- TASK PROMPT
Within the entries below, find the portion that opens with the line containing "Enable the Has" and closes with the line containing "Task: Expand the 15h tweet". Retype that portion exactly and only.

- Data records

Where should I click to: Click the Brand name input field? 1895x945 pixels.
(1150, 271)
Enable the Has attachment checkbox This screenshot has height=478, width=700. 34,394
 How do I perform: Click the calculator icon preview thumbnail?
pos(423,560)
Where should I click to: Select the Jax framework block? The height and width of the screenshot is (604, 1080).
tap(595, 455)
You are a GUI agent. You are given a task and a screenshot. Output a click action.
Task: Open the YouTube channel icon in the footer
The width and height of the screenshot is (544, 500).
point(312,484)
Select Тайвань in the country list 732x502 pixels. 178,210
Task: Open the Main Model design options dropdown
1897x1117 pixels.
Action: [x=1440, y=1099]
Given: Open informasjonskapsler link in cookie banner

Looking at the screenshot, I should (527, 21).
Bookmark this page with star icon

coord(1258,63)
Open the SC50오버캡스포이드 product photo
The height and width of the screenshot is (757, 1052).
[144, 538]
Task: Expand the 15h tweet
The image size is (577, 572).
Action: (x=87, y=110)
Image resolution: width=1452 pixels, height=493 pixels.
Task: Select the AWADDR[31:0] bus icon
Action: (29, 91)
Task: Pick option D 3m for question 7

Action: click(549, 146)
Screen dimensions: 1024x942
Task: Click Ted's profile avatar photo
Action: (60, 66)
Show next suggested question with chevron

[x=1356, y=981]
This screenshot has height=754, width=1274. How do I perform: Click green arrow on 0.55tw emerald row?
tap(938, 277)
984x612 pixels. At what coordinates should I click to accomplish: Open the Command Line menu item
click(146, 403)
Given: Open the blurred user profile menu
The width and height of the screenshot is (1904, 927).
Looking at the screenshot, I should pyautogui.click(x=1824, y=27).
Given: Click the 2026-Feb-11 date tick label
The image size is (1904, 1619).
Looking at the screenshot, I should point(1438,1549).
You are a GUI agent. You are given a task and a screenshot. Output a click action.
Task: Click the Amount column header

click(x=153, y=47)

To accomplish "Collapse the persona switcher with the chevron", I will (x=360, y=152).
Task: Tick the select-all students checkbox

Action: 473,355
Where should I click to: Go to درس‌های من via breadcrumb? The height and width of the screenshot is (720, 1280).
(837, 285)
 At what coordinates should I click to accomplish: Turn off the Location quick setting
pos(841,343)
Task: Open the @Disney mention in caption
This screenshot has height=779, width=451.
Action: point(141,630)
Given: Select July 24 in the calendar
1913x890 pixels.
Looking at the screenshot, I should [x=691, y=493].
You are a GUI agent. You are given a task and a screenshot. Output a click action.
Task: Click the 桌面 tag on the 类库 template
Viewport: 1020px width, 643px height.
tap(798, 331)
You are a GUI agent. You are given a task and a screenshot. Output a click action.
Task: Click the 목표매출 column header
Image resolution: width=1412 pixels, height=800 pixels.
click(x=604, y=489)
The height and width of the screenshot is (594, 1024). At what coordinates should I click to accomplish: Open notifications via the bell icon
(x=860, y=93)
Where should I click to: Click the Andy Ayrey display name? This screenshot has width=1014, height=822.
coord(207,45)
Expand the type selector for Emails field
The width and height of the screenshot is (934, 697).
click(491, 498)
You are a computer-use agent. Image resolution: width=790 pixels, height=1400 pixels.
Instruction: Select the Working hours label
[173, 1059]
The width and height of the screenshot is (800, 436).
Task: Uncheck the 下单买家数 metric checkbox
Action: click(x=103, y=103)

- TASK RESPONSE
Enable the Has attachment checkbox This screenshot has height=478, width=700. 34,394
 How do I perform: Click the calculator icon preview thumbnail?
pos(423,560)
Where should I click to: Select the Jax framework block? The height and width of the screenshot is (604, 1080).
tap(595, 455)
You are a GUI agent. You are given a task and a screenshot. Output a click action.
Task: Open the YouTube channel icon in the footer
The width and height of the screenshot is (544, 500).
point(312,484)
Select Тайвань in the country list 732x502 pixels. 178,210
Task: Open the Main Model design options dropdown
1897x1117 pixels.
Action: [x=1440, y=1099]
Given: Open informasjonskapsler link in cookie banner

Looking at the screenshot, I should (527, 21).
Bookmark this page with star icon

coord(1258,63)
Open the SC50오버캡스포이드 product photo
The height and width of the screenshot is (757, 1052).
[144, 538]
Task: Expand the 15h tweet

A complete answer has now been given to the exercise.